Мы шли по лесу, осторожно переступая через колонны муравьев-листорезов. Их было так много, что казалось удивительным, почему в лесу еще остаются листья. На самом деле такой сбор листьев является своеобразной формой огородничества — муравьи переносят листья в свои обширные подземные дома (занимающие площадь до четверти акра), где листья перегнивают, превращаясь в мульчу, и на ней насекомые выращивают грибы, составляющие их основной рацион. Каким-то образом понимая, что если уничтожить все листья на деревьях, расположенных в непосредственной близости от их гнезда, то они сами умрут от голода, муравьи общипывают деревья очень аккуратно и собирают лишь небольшое количество листьев с каждого дерева.
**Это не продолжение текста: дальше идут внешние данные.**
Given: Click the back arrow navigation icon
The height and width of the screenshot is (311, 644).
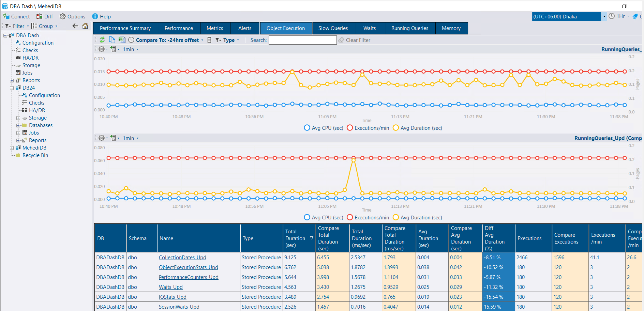Looking at the screenshot, I should pyautogui.click(x=75, y=26).
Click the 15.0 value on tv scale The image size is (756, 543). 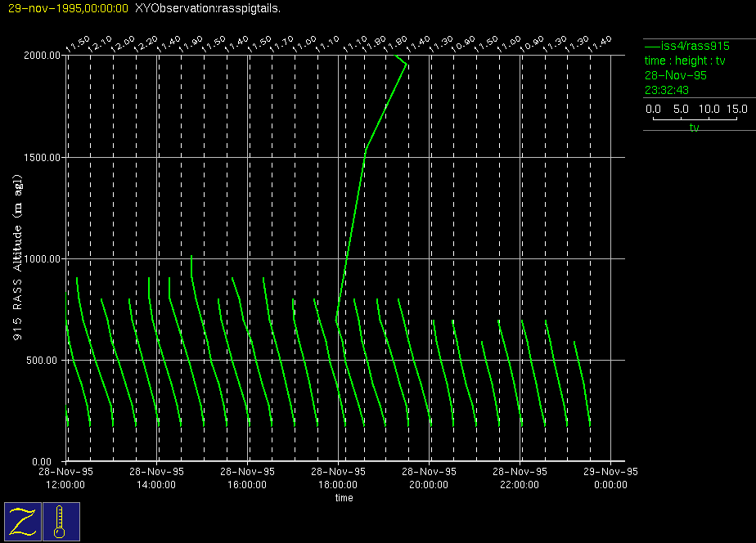[x=737, y=109]
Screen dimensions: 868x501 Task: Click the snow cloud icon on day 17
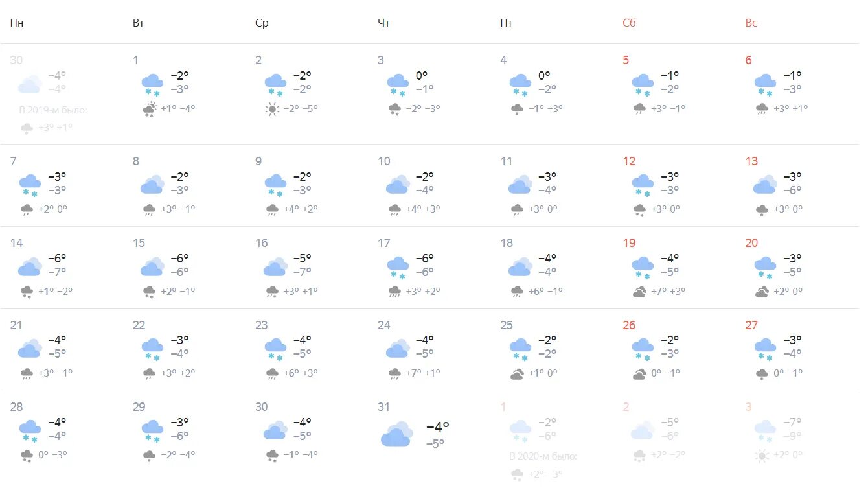pos(398,268)
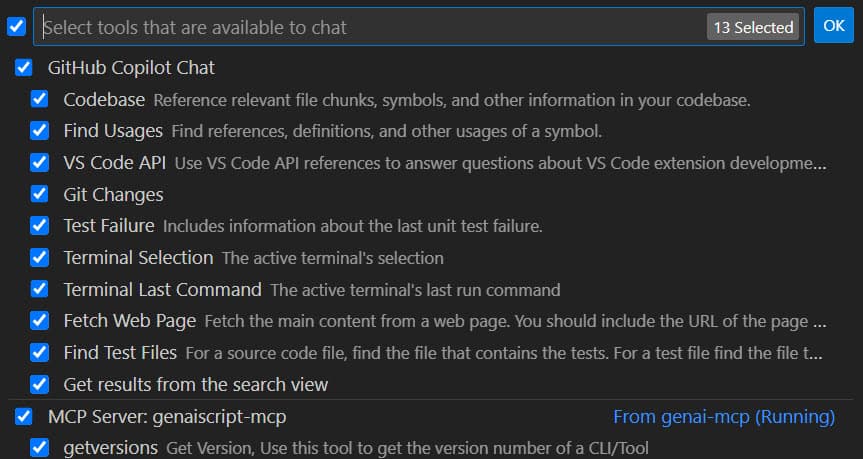Disable the MCP Server genaiscript-mcp group
Image resolution: width=863 pixels, height=459 pixels.
[24, 417]
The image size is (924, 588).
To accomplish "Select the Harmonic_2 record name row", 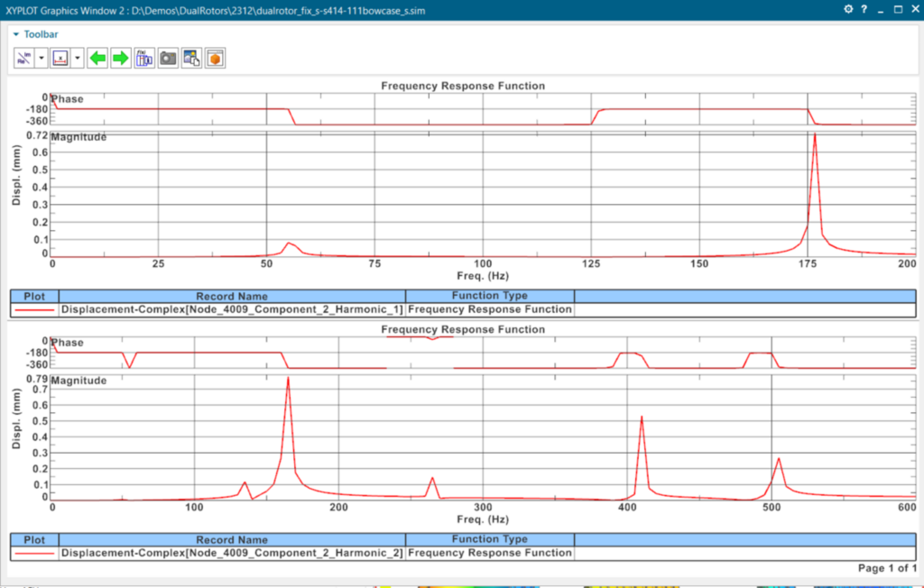I will pos(232,553).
На второй день мы наткнулись на просеку, проложенную в лесу одним из упавших гигантских деревьев. Проливные дожди подмыли корни дерева, которое росло на склоне, цепляясь корнями за тонкий почвенный слой, после чего порыв ураганного ветра вырвал дерево из земли с такой же легкостью, с какой дантист вырывает зуб. Этот пример наглядно демонстрировал непрочность и уязвимость тропического леса. Почвенный слой здесь настолько тонкий, что деревьям приходится отращивать гигантские воздушные корни, чтобы удерживаться в вертикальном положении. В действительности эти исполинские деревья сами себя кормят, поскольку опадающие с них листья быстро сгнивают, превращаясь в гумус, который и питает деревья. Этот процесс происходит так быстро, что успевает сформироваться лишь тонкий почвенный слой. Поэтому вырубка тропических лесов, которая происходит с ужасающей скоростью по всему миру, обнажает тон кий почвенный слой, способный продержаться лишь короткое время в качестве пашни или пастбища. Затем он исчезает, оставляя после себя бесплодную, пораженную эрозией землю. Однако естественное падение деревьев идет на пользу лесу. Когда гигант рушится на землю, он ломает и валит вместе с собой другие более мелкие деревья, растущие на пути его падения, пробивая брешь в густом лесном куполе. В нее проникают солнечные лучи, и кустарники, ползучие растения и молоденькие деревца, которые вели борьбу за выживание в лесном сумраке, устремляются вверх. Семена, дремавшие в почве долгие годы и терпеливо ожидавшие такого события, теперь пробуждаются и, дав ростки, начинают стремительно тянуться ввысь к голубому небу, прежде чем брешь закроют другие растения. Таким образом, смерть одного из лесных великанов становится сигналом к пробуждению новой жизни и дальнейшему росту вокруг его гигантских останков.